La Organización Internacional del Trabajo (OIT) acaba de publicar su informe anual, donde defiende que la idea de que la moderación salarial crea empleo es un mito. El nada parcial organismo sostiene que los salarios constituyen "el principal soporte del consumo privado y, por tanto, de los beneficios empresariales". "En este contexto, unos salarios más elevados pueden estimular la demanda y compensar otras partidas de crecimiento".
Resultaría un tanto cansino volver a explicar por qué los beneficios empresariales no proceden en su mayor parte del consumo sino del ahorro, así que me centraré en un tema en apariencia contraintuitivo: la rebaja de ciertos salarios no sólo puede no reducir el gasto en consumo, sino que incluso puede incrementarlo. La clave está en comprender que los salarios no son herramientas para controlar el gasto total de la economía, sino precios particulares que determinan qué, cómo y cuánto ha de producirse. Los mejores salarios no son los altos ni los bajos, sino los que permiten alcanzar acuerdos mutuamente beneficiosos al trabajador y al empresario y maximizar la cantidad de mercancías producidas.
Los salarios demasiado bajos reducirán la cantidad de horas que los individuos están dispuestos a trabajar, mientras que los salarios demasiado altos minorarán la cantidad de empleados que los empresarios desean contratar. Por consiguiente, tanto los salarios artificialmente altos como los artificialmente bajos impiden llegar a acuerdos óptimos entre las partes y obstaculizan la maximización de la producción. La idea de que los salarios altos son positivos para los trabajadores y los salarios bajos benefician a los empresarios es errónea, por cuanto los salarios excesivamente elevados incrementarán el paro (con claros perjuicios para los trabajadores desempleados) y los excesivamente bajos dejarán a muchos empresarios con las ganas de contratar a unos trabajadores que ya no estarán disponibles.
Si nos fijamos, pues, la contratación será máxima cuando los salarios los fije el mercado –esto es, cuando los salarios se aproximen a la productividad marginal de los trabajadores– y decrecerá tanto si se los eleva como si se los reduce de manera sustancial con respecto a ese nivel.
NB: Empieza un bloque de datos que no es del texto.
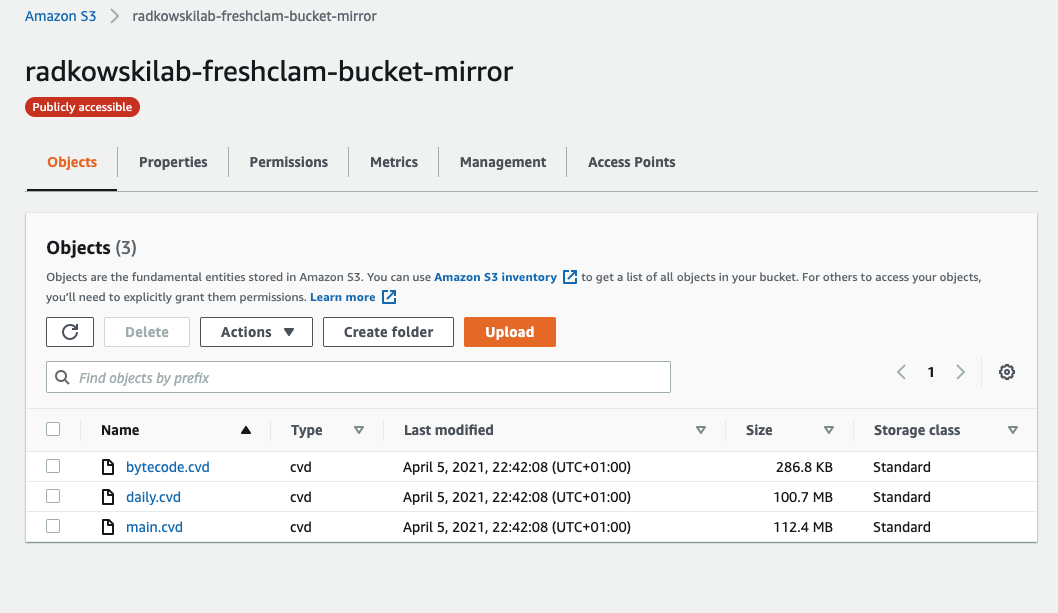Click the orange Upload button

click(x=509, y=332)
De ahí que los liberales no deseemos una rebaja salarial generalizada para la economía española: al contrario, lo que necesitamos es flexibilidad salarial para que aquellos sueldos que deban bajar lo hagan y para que aquellos que deban subir, suban.
En el caso de España, admite escasa discusión que, liberalizando el mercado laboral, muchos salarios –negociados durante los tiempos felices de la burbuja– deberían minorarse para lograr emplear a los cinco millones de parados. Y, claro, en tal supuesto los temores de la OIT y demás keynesianos sí cobran cierto sentido: una rebaja salarial muy extendida provocaría reducciones en el consumo que reducirían los beneficios de los empresarios.
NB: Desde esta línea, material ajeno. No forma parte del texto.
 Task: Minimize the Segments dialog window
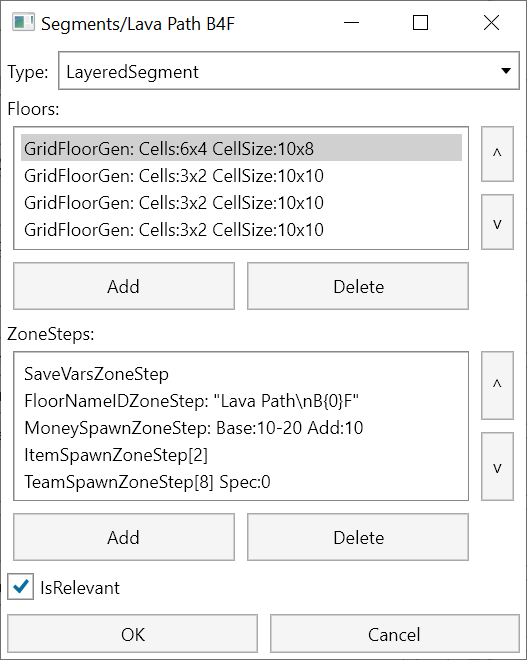(351, 23)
Craso error. Para demandar bienes y servicios del mercado hay que ofrecer previamente bienes y servicios al mercado; a saber, antes de comprar, hay que vender (es de la venta de donde obtenemos los ingresos para comprar). Es cierto que durante un tiempo los agentes pueden endeudarse para comprar sin haber vendido, pero a España esa opción ya se le acabó hace meses; de hecho, cada día oímos los lamentos de casi todas las empresas de que "no hay crédito", lo que viene a significar que se nos ha cerrado el grifo de comprar transitoriamente sin pagar. En definitiva, la demanda de nuestras empresas ya depende en su práctica totalidad de que los españoles obtengamos los ingresos necesarios para luego demandar bienes y servicios del mercado, esto es, de que los españoles produzcamos y vendamos nuestras mercancías antes de comprar otras.
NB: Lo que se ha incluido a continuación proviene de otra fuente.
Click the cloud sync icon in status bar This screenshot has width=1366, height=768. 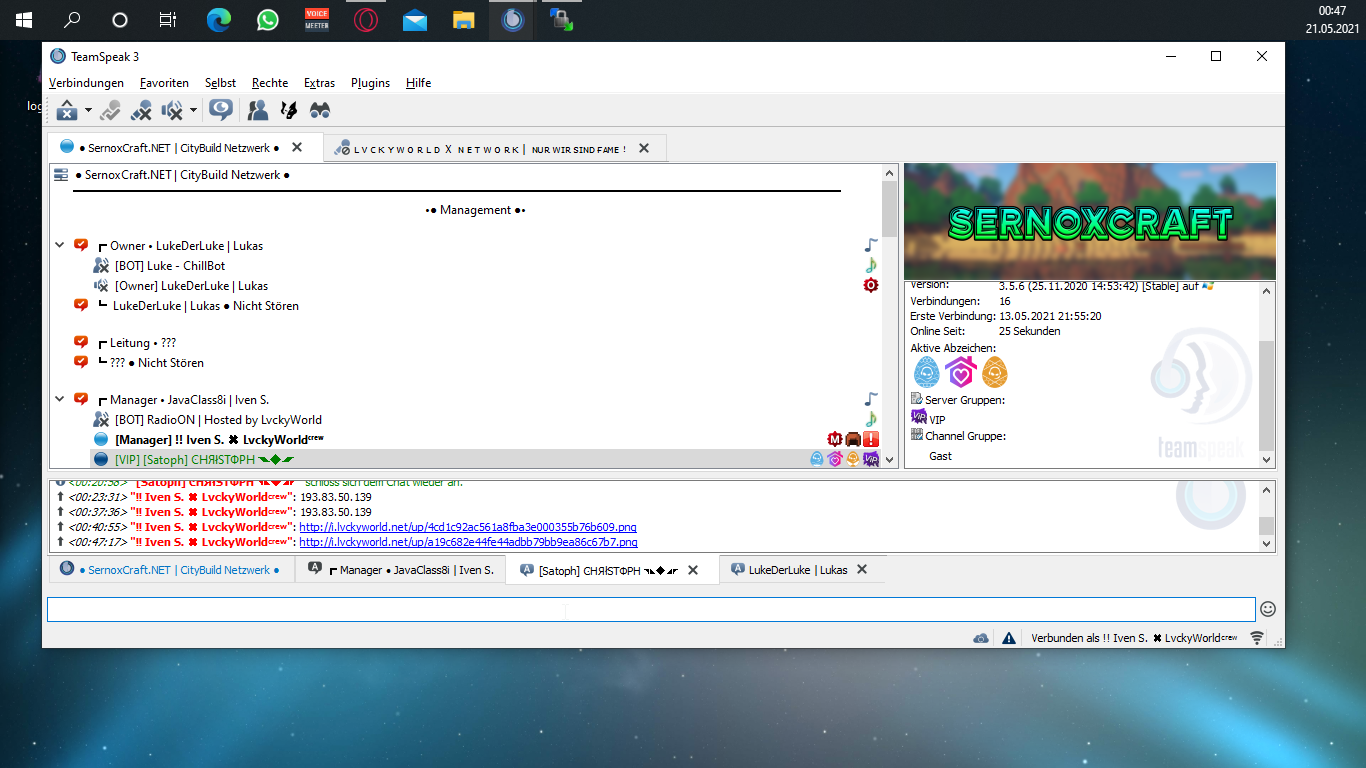click(x=981, y=638)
Y, en este sentido, recordemos lo que hemos afirmado antes: la contratación de trabajadores –y por tanto la producción de bienes y servicios– es máxima cuando los salarios son fijados por el mercado a unos niveles que no son ni demasiado altos ni demasiado bajos. Es ese incremento en nuestra oferta –en particular, en nuestra oferta para el mercado exterior– lo que permitiría a los españoles obtener los ingresos necesarios para gastar y adquirir bienes y servicios. Al cabo, lo que no tiene el menor sentido es que los keynesianos aborrezcan las reducciones de sueldos porque hunden la demanda agregada pero al mismo tiempo prefieran unos niveles salariales que condenan a cinco millones de personas al desempleo (es decir, a recibir unos salarios iguales a cero que hunden por entero su gasto). Y no, abonar generosas prestaciones de paro no es una alternativa al ajuste de los salarios, no sólo por cuanto desestabilizan la economía, sino porque, como decíamos, a España ya se le ha agotado el crédito y los subsidios se pagan, ahora mismo, emitiendo deuda.
Sucede, pues, que cuando políticos y sindicatos imponen unos salarios artificialmente altos e impiden a una parte de los trabajadores obtener unos ingresos que luego puedan gastar en el mercado, están reduciendo no sólo la oferta agregada de esa economía (la producción total), también la demanda agregada (el gasto total). O dicho de otra manera, el que unos salarios se mantengan artificialmente altos provoca que la demanda de ciertas industrias sea prácticamente inexistente y, por tanto, que los salarios que puedan abonarse en esa industria tan poco rentable sean muy bajos.
En suma, dejemos de manipular los salarios con el propósito de controlar el volumen de demanda agregada. Su cometido no es ése, sino el de permitir una adecuada coordinación entre todos los agentes económicos. Y, obviamente, manteniendo los niveles salariales propios de la burbuja inmobiliaria no lograremos que nuestra economía se recomponga. Al contrario, continuaremos maniatados al tiempo que nuestro aparato productivo (y nuestras posibilidades de gasto) no deja de deteriorarse.